_Butir Tugas a_
Masukkan baris-baris listing ke dalam tabel Markdown berkolom Nomor dan Baris, mulai dari baris yang memuat "coordinates (20, 186)." dan terus sampai baris yang memuat "row-account: r**t is". Lewati baris kosong.

_Teks Kajian_
Hendaklah ia memperbanyak dzikir kepada Allah Subhanahu wa Ta'ala, banyak membaca Al-Qur`an dan berta’awwudz kepada Allah Subhanahu wa Ta’ala ketika mendapatkan was-was, sekalipun ia sedang mengerjakan shalat. Bila gangguan was-was itu mendominasinya dalam shalat, hendaklah ia meludah (meniup dengan sedikit ludah) ke kiri tiga kali dan berta’awwudz dari gangguan setan sebanyak tiga kali.
Ketika ’Utsman bin Abil ’Ash Ats-Tsaqafi radhiyallahu ‘anhu mengeluh kepada Rasulullah Shallallahu ‘alaihi wa sallam tentang was-was yang didapatkannya di dalam shalat, beliau Shallallahu ‘alaihi wa sallam memerintahkannya untuk meludah ke kiri tiga kali dan berta’awwudz kepada Allah Subhanahu wa Ta’ala dari gangguan setan dalam keadaan ia mengerjakan shalat. Utsman pun melakukan saran Rasulullah Shallallahu ‘alaihi wa sallam tersebut. Allah Subhanahu wa Ta’ala pun menghilangkan gangguan yang didapatkannya.
Kesimpulannya, bila seorang mukmin dan mukminah diuji dengan was-was, hendaknya bersungguh-sungguh meminta kesembuhan dan keselamatan kepada Allah Subhanahu wa Ta’ala dari gangguan tersebut. Ia banyak berta’awwudz kepada Allah Subhanahu wa Ta’ala dari setan, berupaya menepis perasaan was-was tersebut, tidak memedulikan serta menurutinya, baik di dalam maupun di luar shalatnya. Bila berwudhu, ia melakukannya dengan mantap dan tidak mengulang-ulangi wudhunya. Bila sedang shalat ia mantap mengerjakannya dan tidak mengulang-ulangi shalatnya. Bila bertakbir (takbiratul ihram) ia mengerjakannya dengan mantap dan tidak mengulangi takbirnya. Semuanya dalam rangka menyelisihi bisikan musuh Allah Subhanahu wa Ta’ala serta dalam rangka menyalakan permusuhan terhadapnya.
Demikianlah yang wajib dilakukan seorang mukmin, agar ia menjadi musuh bagi setan, memeranginya, menepisnya, dan tidak tunduk kepadanya. Bila setan membisikkan kepada anda bahwa anda belum berwudhu dan belum shalat (dengan tujuan menyusupkan was-was hingga anda mengulang-ulangi wudhu dan shalat karena merasa belum mengerjakannya dengan benar, -pent.), padahal anda tahu anda telah berwudhu, anda lihat sisa-sisa air pada tangan anda dan anda tahu anda telah mengerjakan shalat, maka janganlah menaati musuh Allah Subhanahu wa Ta’ala itu. Yakinlah anda telah shalat. Yakinlah anda telah berwudhu sebelumnya. Jangan anda ulang-ulangi wudhu dan shalat anda serta berta’awwudzlah kepada Allah Subhanahu wa Ta’ala dari musuh-Nya.

_Butir Tugas b_
Keluarkan salinan persis dari teks tentang was-was, mulai dari "Demikianlah yang wajib" dan terus sampai "Ta’ala dari musuh-Nya.".

_Entri data hasil ekstraksi_

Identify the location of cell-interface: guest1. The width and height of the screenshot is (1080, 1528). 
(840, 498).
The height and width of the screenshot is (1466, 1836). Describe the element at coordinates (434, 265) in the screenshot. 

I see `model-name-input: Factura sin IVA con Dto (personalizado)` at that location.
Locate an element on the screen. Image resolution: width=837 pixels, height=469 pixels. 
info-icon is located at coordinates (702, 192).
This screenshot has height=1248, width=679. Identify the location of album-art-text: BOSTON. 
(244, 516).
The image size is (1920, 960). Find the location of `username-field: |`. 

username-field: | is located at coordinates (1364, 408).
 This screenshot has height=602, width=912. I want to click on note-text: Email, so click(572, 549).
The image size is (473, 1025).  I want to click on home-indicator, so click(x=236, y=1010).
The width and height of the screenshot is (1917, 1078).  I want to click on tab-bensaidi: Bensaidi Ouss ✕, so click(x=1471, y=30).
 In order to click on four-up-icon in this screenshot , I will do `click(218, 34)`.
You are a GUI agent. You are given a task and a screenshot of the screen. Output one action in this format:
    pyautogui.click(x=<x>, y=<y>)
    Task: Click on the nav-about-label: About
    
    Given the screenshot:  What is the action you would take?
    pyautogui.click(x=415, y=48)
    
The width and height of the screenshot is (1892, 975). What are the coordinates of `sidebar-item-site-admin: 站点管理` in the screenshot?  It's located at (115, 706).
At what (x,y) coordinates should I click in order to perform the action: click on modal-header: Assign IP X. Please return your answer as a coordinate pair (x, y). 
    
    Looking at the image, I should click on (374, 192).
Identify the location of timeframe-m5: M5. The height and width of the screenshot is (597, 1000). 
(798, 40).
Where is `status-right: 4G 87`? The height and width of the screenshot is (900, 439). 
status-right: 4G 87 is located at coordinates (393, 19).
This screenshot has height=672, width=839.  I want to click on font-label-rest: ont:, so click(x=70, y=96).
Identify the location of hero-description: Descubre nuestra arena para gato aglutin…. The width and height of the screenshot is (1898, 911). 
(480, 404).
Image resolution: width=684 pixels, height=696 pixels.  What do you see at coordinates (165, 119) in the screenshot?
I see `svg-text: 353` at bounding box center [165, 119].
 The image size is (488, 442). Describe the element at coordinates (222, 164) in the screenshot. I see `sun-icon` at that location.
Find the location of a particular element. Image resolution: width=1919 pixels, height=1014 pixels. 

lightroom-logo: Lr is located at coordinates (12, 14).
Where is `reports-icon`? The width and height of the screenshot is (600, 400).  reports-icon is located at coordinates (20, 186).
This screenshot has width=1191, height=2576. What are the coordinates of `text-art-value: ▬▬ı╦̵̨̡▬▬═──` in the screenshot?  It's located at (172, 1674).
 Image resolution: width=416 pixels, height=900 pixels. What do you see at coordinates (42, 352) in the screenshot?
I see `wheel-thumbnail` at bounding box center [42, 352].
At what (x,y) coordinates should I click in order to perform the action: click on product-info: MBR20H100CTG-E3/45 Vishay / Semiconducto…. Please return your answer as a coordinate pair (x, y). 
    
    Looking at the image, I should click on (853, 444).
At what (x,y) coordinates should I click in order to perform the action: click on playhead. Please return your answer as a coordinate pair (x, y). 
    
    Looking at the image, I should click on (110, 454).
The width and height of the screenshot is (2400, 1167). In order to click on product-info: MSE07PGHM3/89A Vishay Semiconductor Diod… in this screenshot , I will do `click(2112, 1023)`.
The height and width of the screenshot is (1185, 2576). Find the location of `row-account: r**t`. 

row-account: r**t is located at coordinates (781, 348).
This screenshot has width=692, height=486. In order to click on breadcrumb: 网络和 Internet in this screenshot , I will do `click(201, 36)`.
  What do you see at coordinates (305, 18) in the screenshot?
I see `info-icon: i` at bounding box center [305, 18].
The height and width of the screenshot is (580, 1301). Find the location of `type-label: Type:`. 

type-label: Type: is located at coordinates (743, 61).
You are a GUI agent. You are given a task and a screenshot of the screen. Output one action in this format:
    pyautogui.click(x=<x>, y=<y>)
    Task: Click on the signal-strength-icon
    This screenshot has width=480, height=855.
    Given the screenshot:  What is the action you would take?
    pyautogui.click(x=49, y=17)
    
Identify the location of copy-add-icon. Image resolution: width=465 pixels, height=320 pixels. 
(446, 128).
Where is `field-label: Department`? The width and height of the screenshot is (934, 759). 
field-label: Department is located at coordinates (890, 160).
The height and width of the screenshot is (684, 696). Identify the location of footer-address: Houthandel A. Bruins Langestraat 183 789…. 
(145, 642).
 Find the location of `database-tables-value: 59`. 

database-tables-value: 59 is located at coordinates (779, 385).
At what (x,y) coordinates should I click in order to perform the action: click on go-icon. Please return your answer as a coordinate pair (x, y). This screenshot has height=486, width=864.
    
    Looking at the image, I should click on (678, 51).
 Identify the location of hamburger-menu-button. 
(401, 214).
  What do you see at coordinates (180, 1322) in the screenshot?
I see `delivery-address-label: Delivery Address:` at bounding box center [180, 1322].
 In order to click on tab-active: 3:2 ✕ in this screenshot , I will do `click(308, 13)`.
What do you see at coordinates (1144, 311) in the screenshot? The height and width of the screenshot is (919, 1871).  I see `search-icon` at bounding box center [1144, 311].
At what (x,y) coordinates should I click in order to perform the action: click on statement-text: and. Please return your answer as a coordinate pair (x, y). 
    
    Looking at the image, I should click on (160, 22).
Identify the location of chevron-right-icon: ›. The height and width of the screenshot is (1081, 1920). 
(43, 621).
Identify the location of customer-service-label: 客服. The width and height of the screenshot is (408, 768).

_Jawaban a_
| Nomor | Baris |
|---|---|
| 1 | Where is `reports-icon`? The width and height of the screenshot is (600, 400).  reports-icon is located at coordinates (20, 186). |
| 2 | This screenshot has width=1191, height=2576. What are the coordinates of `text-art-value: ▬▬ı╦̵̨̡▬▬═──` in the screenshot?  It's located at (172, 1674). |
| 3 |  Image resolution: width=416 pixels, height=900 pixels. What do you see at coordinates (42, 352) in the screenshot? |
| 4 | I see `wheel-thumbnail` at bounding box center [42, 352]. |
| 5 | At what (x,y) coordinates should I click in order to perform the action: click on product-info: MBR20H100CTG-E3/45 Vishay / Semiconducto…. Please return your answer as a coordinate pair (x, y).  |
| 6 |     Looking at the image, I should click on (853, 444). |
| 7 | At what (x,y) coordinates should I click in order to perform the action: click on playhead. Please return your answer as a coordinate pair (x, y).  |
| 8 |     Looking at the image, I should click on (110, 454). |
| 9 | The width and height of the screenshot is (2400, 1167). In order to click on product-info: MSE07PGHM3/89A Vishay Semiconductor Diod… in this screenshot , I will do `click(2112, 1023)`. |
| 10 | The height and width of the screenshot is (1185, 2576). Find the location of `row-account: r**t`.  |
| 11 | row-account: r**t is located at coordinates (781, 348). |

_Jawaban b_
Demikianlah yang wajib dilakukan seorang mukmin, agar ia menjadi musuh bagi setan, memeranginya, menepisnya, dan tidak tunduk kepadanya. Bila setan membisikkan kepada anda bahwa anda belum berwudhu dan belum shalat (dengan tujuan menyusupkan was-was hingga anda mengulang-ulangi wudhu dan shalat karena merasa belum mengerjakannya dengan benar, -pent.), padahal anda tahu anda telah berwudhu, anda lihat sisa-sisa air pada tangan anda dan anda tahu anda telah mengerjakan shalat, maka janganlah menaati musuh Allah Subhanahu wa Ta’ala itu. Yakinlah anda telah shalat. Yakinlah anda telah berwudhu sebelumnya. Jangan anda ulang-ulangi wudhu dan shalat anda serta berta’awwudzlah kepada Allah Subhanahu wa Ta’ala dari musuh-Nya.